Data represent means from three replicates ± standard deviations.

).

The methanol component was 54.9% (3.46 mM) in TWW supplemented with nitrate and phosphate (control), and 82.7% (4.52 mM) using 60 mM NaCl. The total amount of whole metabolites (methanol, formaldehyde, and formate) was 6.3 mM, which was greater than that in the control (without NaCl as an MDH inhibitor). Although the addition of an inhibitor of MDH increases methanol production, it also induces the inhibition of methanotroph activity, and the degree of inhibition can be indirectly determined by total metabolite concentration.
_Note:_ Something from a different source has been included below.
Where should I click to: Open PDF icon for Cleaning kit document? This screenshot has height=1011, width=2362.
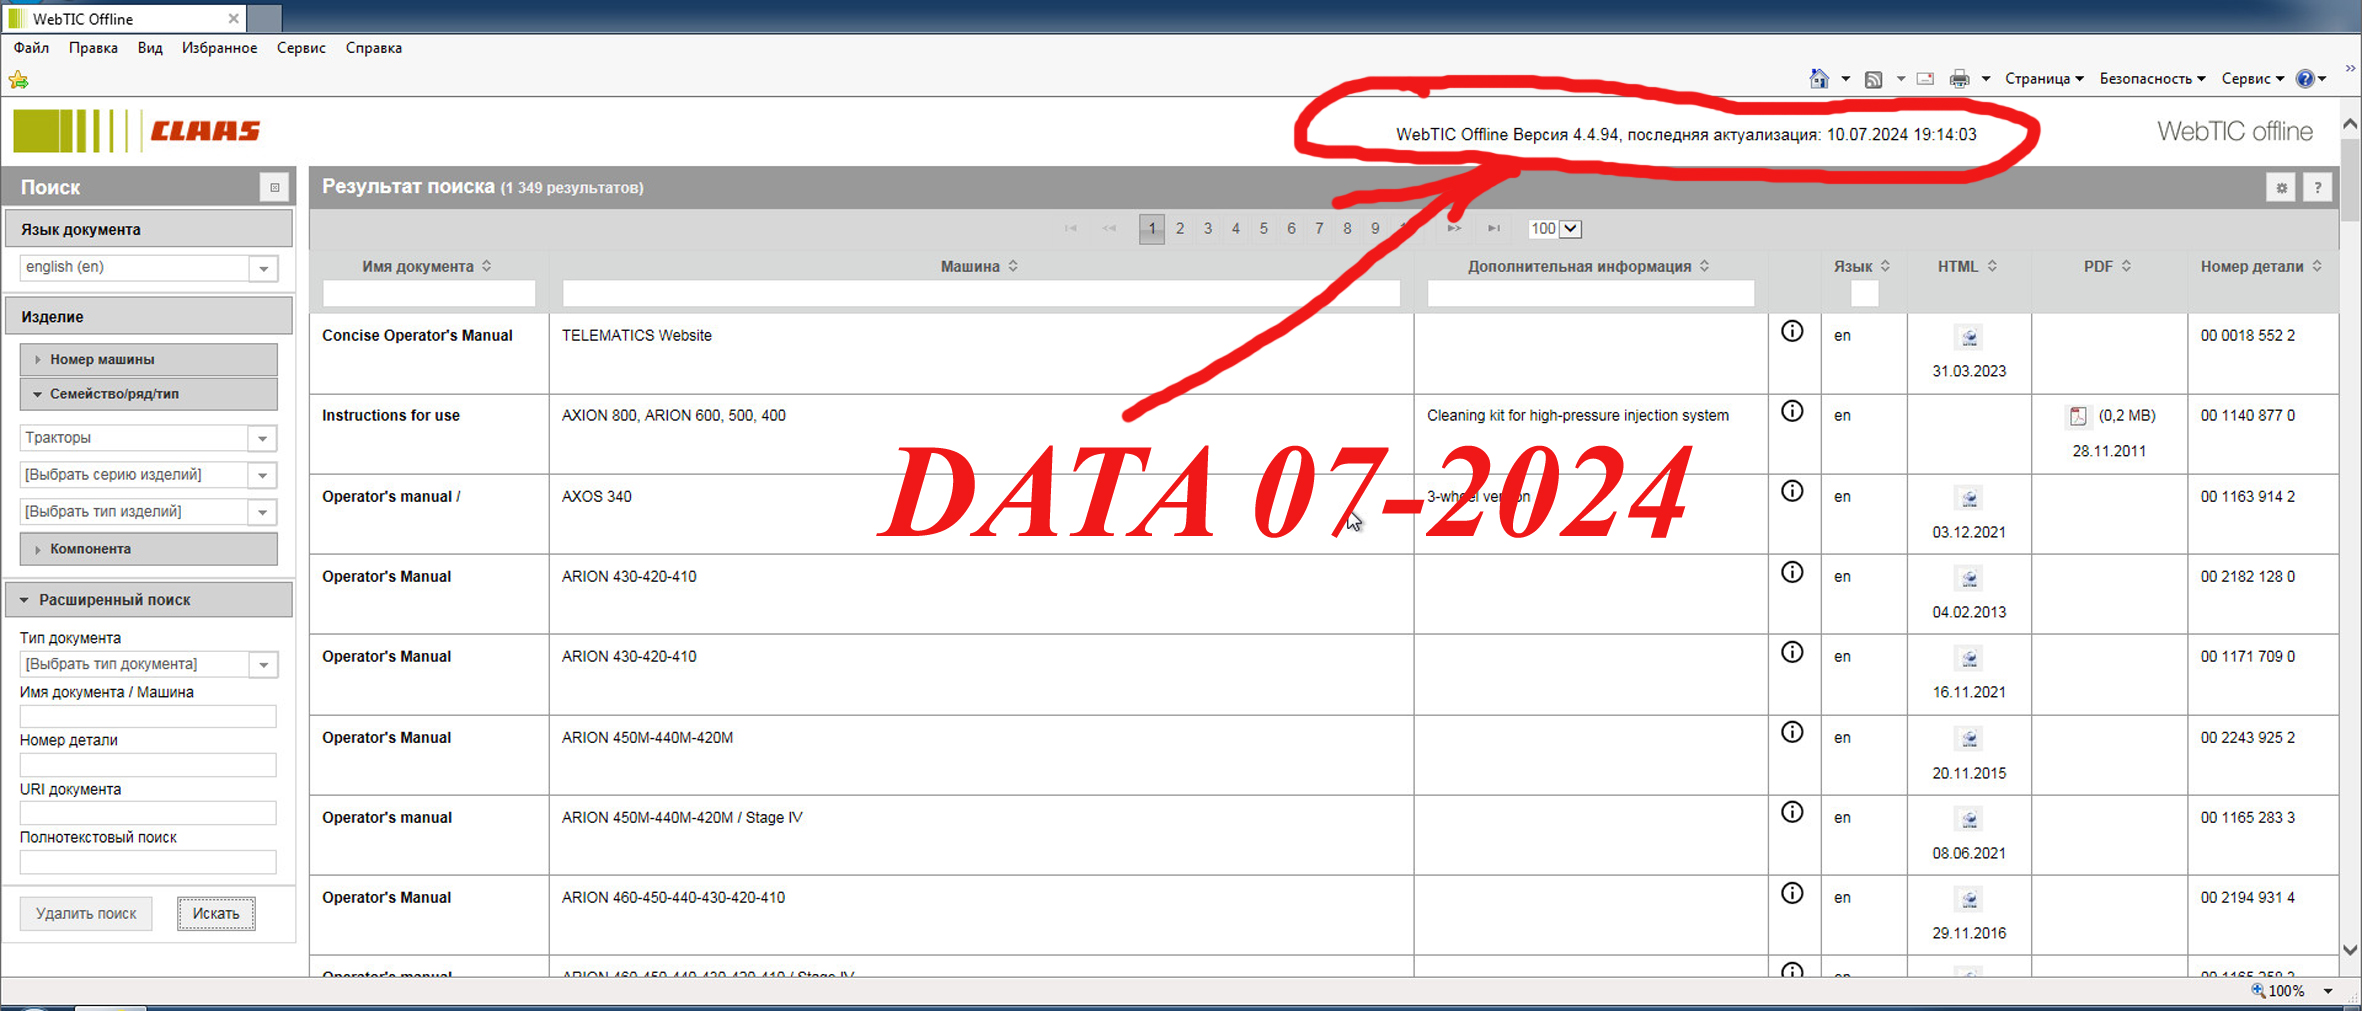pos(2078,416)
In comparison with methanol production (2.21–13.2 mM) observed using NaCl as an MDH inhibitor in NMS medium for single species using purified methane [9,11,41,42], TTW (tertiary treatment) supplemented with nitrate and phosphate, biogas generated from the digester, and mixed methanotrophs resulted in 6.35 mM methanol. These results confirmed that the use of TWW as a culture solution for methanotrophs could be a cost-effective approach for methanol production.

4. Conclusions

This study is the first to propose a bio-methanol production method as a renewable energy using treated wastewater and biogas generated from a sewage treatment plant. Mixed methanotroph species were cultivated with nitrate and phosphate in a municipal wastewater treatment plant using biogas generated from the sludge digester. Methanol production of 4.52 mM was achieved using only NaCl as an MDH inhibitor. The addition of 40 mM formate increased MMO activity, yielding 6.35 mM methanol. These results confirmed that biogas as well as TWW generated from the wastewater treatment plant can be used for cost-effective methanol production, without additional contamination by wastewater and waste biogas in the wastewater treatment plant.